You must not punish a dog for a behaviour that you find undesirable because punishment is ineffective at eliminating the behaviour. If the dog is doing something undesirable, distract him or her before the behaviour occurs (Google ‘teaching a positive interrupter’ for how to do this). It is also important for everyone in the foster home to stick to the rules established for your foster dogs, which will help them to learn faster.
When interacting with your foster dog, it’s usually better to avoid wrestling or engaging in play that encourages the dog to be mouthy and “play bite” on your body, you may be happy with this kind of play, but potential adopters may not be.For the same reason, it’s better to teach the dog to settle on the floor rather than inviting them up onto your couch or bed, as not all adopters will be happy to allow the dog on their furniture.
Some foster dogs will have behavioural issues, which we are aware of at the time of their rescue. Some of these behaviour challenges are separation anxiety, destruction of property, fear issues or aggression toward other animals. We will only place dogs with behavioural issues with a person who feels comfortable working with the dog on his/her particular issues, and will provide that adopter with all the necessary information so that proper care and training can be given to the foster dog.
If you need help or advice on any aspect of training or behaviour please get in touch with us, we will always offer support and guidance in any way that we can, and the sooner we know about it the sooner we can help.

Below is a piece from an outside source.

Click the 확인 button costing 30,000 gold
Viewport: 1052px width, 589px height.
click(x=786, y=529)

We have a qualified behaviourist who is always happy to advise, but in the first instance please contact Dawn Clough so that she can pass your details on to someone who can help you.You can contact Dawn by email (email@example.com), by telephone on 07403 578467, or by Facebook PM.
There are several files covering different aspects of training and behaviour in the 'Files' section of the Foster Group, please have a look in case there is something already there that will help you.
Bringing Home your Foster Dog
Taking care of a foster dog requires a commitment from you to make sure the dog is happy and healthy, and we never take that for granted. Thank you so much for opening your heart and your home to these dogs that desperately need your help. Without you, we could not save as many as we do.